22'me merdiven dayadım ama ''zürefânın düşkünü beyaz giyer kış günü'' sözündeki zürefâyı (zarifler) hep zürafa olarak biliyordum.
bir şarkıyı çalmaya çalışıyorum ama olmuyor, bir türlü anlayamadım bikaç bölümde gitarın ne yaptığını.off çalsam çok güzel olacak, kafayı bozdum bununla. kimseye de soramıyorum 'abi burda ne yapıyor bu adam ' diye. özentilik olsun diye değil, sadece ben de o adam gibi çalabilirim bunu kendime kanıtlamaya çalışıyorum ama olmuyor işte, tıkandım kaldım be sözlük.

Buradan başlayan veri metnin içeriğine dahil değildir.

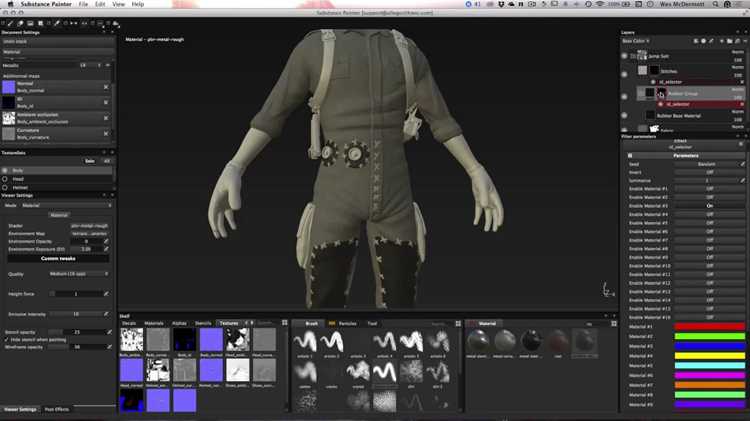Click the red Material #1 color swatch
750x421 pixels.
[x=709, y=327]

Hangi kullanıcı adına tıklasam sekizinci nesil çıkıyor arkadaş. Küçümsediğimden falan değil, yanlış anlaşılmasın; hiç şaşmayan bir düzen şeklinde de bu durum, o açıdan.

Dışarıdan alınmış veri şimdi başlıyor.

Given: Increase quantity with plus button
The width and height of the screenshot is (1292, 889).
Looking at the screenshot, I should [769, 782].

unutmamam gereken çok önemli 3 şey var ama kimseye söyleyemem.
unutmamak için şifreledim. ama şifreyide kimseye veremem. *
birde pepsi içen maymunlar akbillerini doldurmuşlar.
12 dev adamımız büyük ihtimalle eleneceği için şu anda hayata tamamen küsmüş durumdayım sözlük. böyle şeyler beni neden bu kadar etkiliyor bilmiyorum ama, bir hafta moralsizim artık kesin. hiçbir şeyden zevk alamıyorum. gülen, eğlenen insanlara sinirleniyor ve çemkiriyorum. kimsenin şu an eğlenmeye hakkı olmadığını düşünüyor ve bizim takım bu haldeyken nasıl gülecek bir şey bulduklarına inanamıyorum.

ayrıca içimi acıtan bir durum daha var ki, bazıları şu halde hala beşiktaş-galatasaray-fenerbahçe üçgeninde muhabbet edip, sidik yarıştırabilmekteler. beşiktaş ve futbol fanatiğiyimdir ama bazı durumlarda öncelikler değişmeli.

edit: allahım bu entryi yemek de nasipmiş bana. çok mutluyum lan! tebrikler 12 dev adam.
sigaranın dumanını halka yapmayı hala ögrenemedim.
yokluğunda başımı koyup ağlamak istediğim omuz, varlığında geriye akan nehir gibi gözyaşlarımı içime gömerken, çok dertsizim en gamsız bahar tadında hem de. oysa ben gamlı hazan, yalnız kovboy, kılıcını kınını bırakmış yorgun ve bezgin savaşçı ama ne de güzel dertsiz numarası yapıyorum. kendi yaramı kendim sarmaya başlayıp bir de buna alışalı unuttum sanırım ağlamayı.
hayat gamsız ki, ben değil.
sanırım biraz otum. ya da odun.
2010 yılındaki sonisphere festivaline gittiydim. o sıralar megadeth dinlemiyordum hatta hangar 18 dışında bir parçalarını bile bilmiyordum boş yere onları dinledim. sonra megadeth hastası oldum çıktım ama ne yazık ki konserden bi anı hatırlamadığım için konsere gitmiş olmam bi haltıma yaramadım. o yüzden megadeth nolur bi daha gel
saçımı kestirsem mi kestirmesem mi diye tam 1 aydır düşünüyorum sözlük. kararsızlık en büyük belam. uzun saçı seviyorum, sonra diyorum kim uğraşıcak yeter, kestir küt dolaş. ama sonuca ulaşamıyorum, sıkıldım.
evde bardağa koyup içtiğim suyu yatılı misafirliğe gittiğim yerde kafaya dikiyorum.
bazen herşeye ara vermek iyidir.
işte ordayım, mutluluğun mutsuzluk getirdiği yerde.
kahretsin sözlük. platonik ve ilkokul (aynı kişi) aşkımın sevgilisi varmış. oysa ben onu sevmeye bile kıyamazken ve sevgimden haberi bile yokken. aynı sırada oturmuşluğumuz bile var.
sevdiğim yazarların kitaplarını d&r da en çok satılanlar kısmına koyuyorum.
gelen gideni aratıyormuş, ben bugün bunu öğrendim.
az önce bi başlığa cinlerle ilgili bi entry gireyim dedim. önce web sayfası kullanılamıyor sayfası çıktı sonra yine denedim gri ekran hatası verdi sonra tekrar denemeye götüm yemedi. elveda...
bu aralar bir çılgınlık yapıp elimi tost makinesine sıkıştırmayı planlıyorum.
42 kez 31 çekip ölen adamı gördükten sonra 31 çekmeye korkuyorum.

not: 42 kez çekmiyorum herhalde.
benim bir ergen defterim var ve ne zaman üç harfli oğlan çocuğuna* aşık hissetsem ona yazarım. herkese tavsiye ederim bu olayı, aşık aşık dolaşacaklarına içlerini döksünler oraya.